Она отошла от меня в сторону собора, а я все стоял в недоумении и чувствовал, что чуть-чуть не совершил нечто постыдное. Почему я это почувствовал — не знаю, но, слава Богу, почувствовал.
Трамвай, на котором я отправился в обратный путь оказался другой, и кондукторша в нем была другая — юная, веселая, звонкоголосая.
— Обилечиваемся! Обилечиваемся! — радостно щебетала молоденькая кондукторша.
Как и в прошлый раз в трамвае было немноголюдно и все расселись по местам молча. Я подошел к кондукторше и протянул ей трешку.
— Вы до поселка? — взглянув на меня с любопытством спросила девушка.
— До поселка.
— Ну, тогда, может, еще успею набрать сдачи, — приветливо улыбнулась мне девушка. — Чего-то вы у меня никогда не ездили. Приезжий?
— А вы что всех помните? — с радостью поддержал я разговор, глядя в ее зеленые наполненные светом глаза.
— Сто процентов!
Наверное, она была бы не прочь еще поболтать со мной, но сидевшая на переднем сиденье бабушка в белом платочке протянула ей пятак.
Я пошел сел на свое место у окошка с солнечной стороны, а кондукторша, рассчитавшись с бабушкой, пошла по вагону «обилечивать» других пассажиров.
Как и утром, сидя на солнечной стороне, я смежил веки и опять попытался думать о кубинском старике Сантьяго, попытался вообразить его. На сей раз ничего у меня не получилось. Я увидел только лодку на песке и белый остов обглоданной акулами пятиметровой рыбы марлин, прикрученный к борту лодки. «В повести Хемингуэя текста совсем немного, — подумал я, — а вот подтекста хватило на весь читающий мир».
Потом я стал думать о бабушке, которая попросила у меня прощения неизвестно за что на площади у собора, о кондукторше средних лет с ее кроссвордом, в котором я угадал слово «колонна», и наконец, всласть, о кондукторше — юной. Зеленоглазой, веселой, любопытной и доброжелательной к приезжим в моем лице.

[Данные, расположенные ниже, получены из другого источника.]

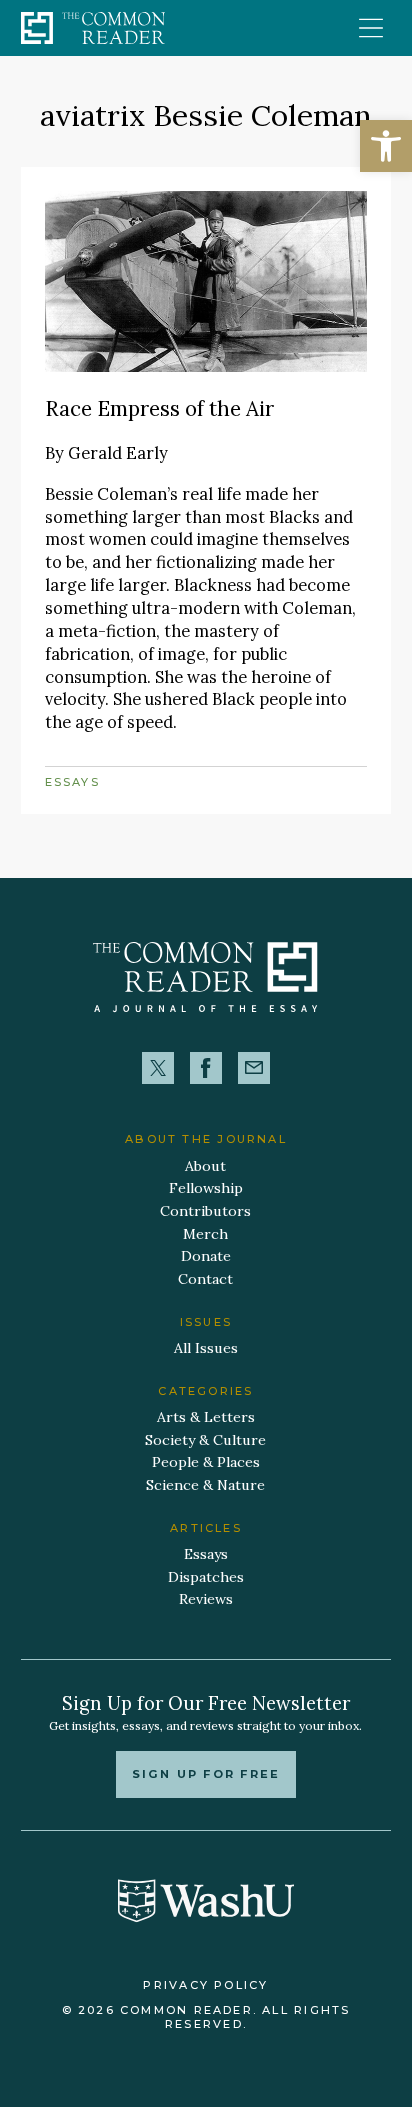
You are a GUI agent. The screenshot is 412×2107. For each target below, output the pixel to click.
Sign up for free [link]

«Какая она симпатяга, — думал я о кондукторше, — наверное, после школы не поступила сразу в институт и теперь работает. Ездит туда-сюда по дороге, где не так уж давно шла колонна заводчан и некоторые шагали своими ногами по своей земле в свой последний путь. А небо, наверное, стояло в тот день такое же высокое, как сегодня, и птички пели, и все надеялись на лучшее». Тогда я уже чувствовал великое беспамятство жизни, но, конечно, не так безнадежно, как сегодня.
Наконец трамвай приехал на мою остановку. Я терпеливо подождал, пока все сойдут, а потом подошел к юной кондукторше и во второй раз протянул ей неразмененную трешку.